RUPA-RUPA

PERTANIAN JASINGA MASA LALU

Sekitar Tahun 1940 hingga 1960-an pertanian di Jasinga masih berlaku penanggalan sunda yang berpatokan pada letak gugusan bintang yang disebut Bintang Kidang. 

Istilah yang melekat pada petani masyarakat adalah “Unggah Kidang, Turun Kujang“ yaitu bila terlihat gugusan Bintang Kidang berada di ufuk utara maka tiba mangsa bercocok tanam padi.


Dahulu padi ditanam setahun sekali di sawah maupun di huma, panen pun hanya satu kali dalam setahun, hal ini untuk menghindari waktu datangnya tikus, kukang/belalag atau burung yang memakan dan mengganggu tanaman padi. 

Pupuk yang digunakan saat itu adalah pupuk kandang yang diolah untuk memenuhi kebutuhan tanaman padi selama tiga bulan, tiga bulan selanjutnya menunggu padi menguning dan siap untuk dipanen.

Merintis tanam padi atau dengan istilah mimitian tandur yang pertama dilakukan adalah kotakan sawah yang pertama  ditanami bibit padi dengan melakukan ritual leluhur yaitu menancapkan bibit padi dari kanan ke kiri dengan membacakan Solawat Nariyah tiap satu bibit padi pada satu baris. Penanaman dilakukan oleh ibu-ibu atas perintah sesepuh, kokolot atau ulama.

Panen dilakukan dilakukan enam bulan setelah penanaman padi, atau bertepatan dengan munculnya Bintang Kidang pada posisi di ufuk timur. 

Mipit yaitu memotong padi dengan etem (ani- ani), padi yang pertama dipotong yang terlihat tampak tua beberapa ranggeuy (rumpun) dan dijadikan sebagai bibit untuk tanam padi tahun depan. 

Setelah pemotongan padi yang pertama, selanjutnya para petani memotong padi secara bersamaan (dibuat dalam bahasa Sunda Jasinga). 

Padi selanjutnya diikat dengan cara dipocong, dan yang membantu memotong padi mendapatkan bagian sesuai dengan pekerjaannya.
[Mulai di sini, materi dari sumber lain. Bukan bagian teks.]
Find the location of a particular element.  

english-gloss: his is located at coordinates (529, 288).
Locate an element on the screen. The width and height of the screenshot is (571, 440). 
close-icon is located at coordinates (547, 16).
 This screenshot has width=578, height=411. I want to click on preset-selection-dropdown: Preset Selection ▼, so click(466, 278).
Sesampai di kampung, padi disimpan di lumbung padi atau disebut Leuit

Padi yang tersimpan di leuit bisa bertahan lama karena pada alasnya diletakkan daun Kihura yang mirip dengan daun salak sebagai anti rayap atau hama.

Yang menarik adalah pada saat tiba menumbuk padi dengan menggunakan Lisung dan ditumbuk dengan halu, dilakukan  bersama  oleh ibu-ibu di kampung  sambil melantunkan “gegender”  yaitu lagu-lagu berisi bait-bait pantun yang berisi nasehat atau harapan. 

Menumbuk dengan halu dilakukan secara beraturan hingga mengeluarkan suara benturan kayu yang membentukan ketukan dan nada.